W wyniku spadku dochodów konsumenci w Europie zwiększają swoje zadłużenie. Aż 32% ankietowanych Polaków korzysta z zobowiązań, aby opłacać swoje rachunki (w Europie średnio 21%). Z tego aż dwie trzecie robi to regularnie co miesiąc! Aż 55% ankietowanych w Polsce i prawie co drugi (46%) w Europie pożyczył pieniądze w celu kupienia czegoś swoim dzieciom.

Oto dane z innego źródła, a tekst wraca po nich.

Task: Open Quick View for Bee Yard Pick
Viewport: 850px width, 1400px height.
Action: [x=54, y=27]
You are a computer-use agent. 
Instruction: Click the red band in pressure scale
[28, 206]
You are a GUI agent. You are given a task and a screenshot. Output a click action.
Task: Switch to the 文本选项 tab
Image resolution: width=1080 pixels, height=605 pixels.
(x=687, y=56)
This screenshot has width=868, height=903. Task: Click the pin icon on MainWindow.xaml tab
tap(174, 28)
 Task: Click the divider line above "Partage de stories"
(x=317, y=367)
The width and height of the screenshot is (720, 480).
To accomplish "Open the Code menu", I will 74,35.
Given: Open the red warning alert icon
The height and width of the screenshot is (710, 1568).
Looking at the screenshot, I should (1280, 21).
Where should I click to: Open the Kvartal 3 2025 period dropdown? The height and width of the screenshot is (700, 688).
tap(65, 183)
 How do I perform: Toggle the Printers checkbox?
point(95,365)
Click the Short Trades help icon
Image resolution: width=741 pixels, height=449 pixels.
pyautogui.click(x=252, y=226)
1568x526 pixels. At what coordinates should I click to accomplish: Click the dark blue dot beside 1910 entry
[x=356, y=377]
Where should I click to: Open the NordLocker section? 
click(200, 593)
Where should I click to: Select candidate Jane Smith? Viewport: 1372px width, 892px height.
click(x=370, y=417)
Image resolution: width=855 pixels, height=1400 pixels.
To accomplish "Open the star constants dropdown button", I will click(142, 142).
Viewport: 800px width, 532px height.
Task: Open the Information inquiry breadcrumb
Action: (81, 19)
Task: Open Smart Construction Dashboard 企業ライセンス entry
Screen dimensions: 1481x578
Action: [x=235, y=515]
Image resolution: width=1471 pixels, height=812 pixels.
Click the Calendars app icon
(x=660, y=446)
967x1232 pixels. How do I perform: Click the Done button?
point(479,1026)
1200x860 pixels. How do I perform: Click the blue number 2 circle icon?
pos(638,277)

Pomimo tego Polacy stali się ostrożniejsi w zaciąganiu zobowiązań. Aż 76% respondentów nie chce pożyczać środków na większe wydatki dopóki kryzys się nie skończy. Kryzys ograniczył nasze wydatki, kredyty, ale też oszczędności. Jeden na trzech Europejczyków oszczędza z powodu kryzysu mniej niż przed wybuchem pandemii, a aż 56% jest niezadowolona z kwoty, którą udaje im się oszczędzić.
Pogorszyły się też nastroje społeczne i oczekiwania finansowe. Znacząco wzrosła liczba osób obawiających się, że nie będzie ich stać na wygodne życie na emeryturze. W Polsce z 51% w 2019 do 65% w 2020 roku, a w Europie z 48% do 56%. Ponad połowa badanych Polaków martwi się o swoją kondycję finansową bardziej niż kiedykolwiek. Największe obawy mają osoby w wieku 45-64 lat.
Podsumowując: rok 2020 był trudny dla każdego (może poza producentami maseczek jednorazowych). Polscy konsumenci dotychczas pandemii koronawirusa nie odczuli mocniej niż ich europejscy koledzy. Wręcz można napisać, że nasz dobrobyt finansowy się zwiększył przez ostatni rok. Niestety ciągle znajdujemy się w ogonie Europy.